George Jones singles chronology
| "Why Baby Why" (1955) | "What Am I Worth" "What I'm Worth" (1956) | "I'm Ragged But I'm Right" (1956) |

= What Am I Worth =

"What Am I Worth" is a 1956 country music song released by George Jones, co-written by Jones and Darrell Edwards. The song was released on January 14, 1956, and was one of the fourteen songs included on Jones' debut album with Starday Records in 1957.

==Composition==
"What Am I Worth" was written by Jones and Darrell Edwards, who had also collaborated on Jones previous single "Why Baby Why," which became the singer's first national chart hit.

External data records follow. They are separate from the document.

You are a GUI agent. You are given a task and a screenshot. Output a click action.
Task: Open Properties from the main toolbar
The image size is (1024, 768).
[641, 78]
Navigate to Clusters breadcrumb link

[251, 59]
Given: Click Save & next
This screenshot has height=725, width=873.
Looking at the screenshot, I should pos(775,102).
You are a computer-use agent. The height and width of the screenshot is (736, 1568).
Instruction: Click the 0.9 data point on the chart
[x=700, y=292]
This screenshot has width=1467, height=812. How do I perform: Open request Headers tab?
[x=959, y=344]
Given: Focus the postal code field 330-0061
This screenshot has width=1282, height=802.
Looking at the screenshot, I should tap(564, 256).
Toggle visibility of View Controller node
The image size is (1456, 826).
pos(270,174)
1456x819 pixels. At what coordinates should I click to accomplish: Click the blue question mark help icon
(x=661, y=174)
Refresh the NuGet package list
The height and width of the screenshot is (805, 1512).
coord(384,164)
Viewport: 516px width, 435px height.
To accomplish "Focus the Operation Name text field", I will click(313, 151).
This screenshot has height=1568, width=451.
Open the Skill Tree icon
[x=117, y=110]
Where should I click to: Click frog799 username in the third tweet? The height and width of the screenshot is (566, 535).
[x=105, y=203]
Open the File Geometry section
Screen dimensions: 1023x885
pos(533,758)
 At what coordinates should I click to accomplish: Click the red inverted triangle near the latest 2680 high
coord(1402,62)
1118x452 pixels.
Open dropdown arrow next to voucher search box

According to Bob Allen's book George Jones: The Life and Times of a Honky Tonk Legend, Edwards had grown up just across the road from Jones near Saratoga, Texas, and, after a stint in the Coast Guard, tracked Jones down after a show in Beaumont and showed him several poems he had written, instigating a songwriting partnership. Jones and Edwards would collaborate on some of George's biggest early hits, including his second #1 hit "Tender Years." "What Am I Worth" peaked at #7 on the country singles chart. Years later, Jones would recut the song again during his tenure with the Musicor label.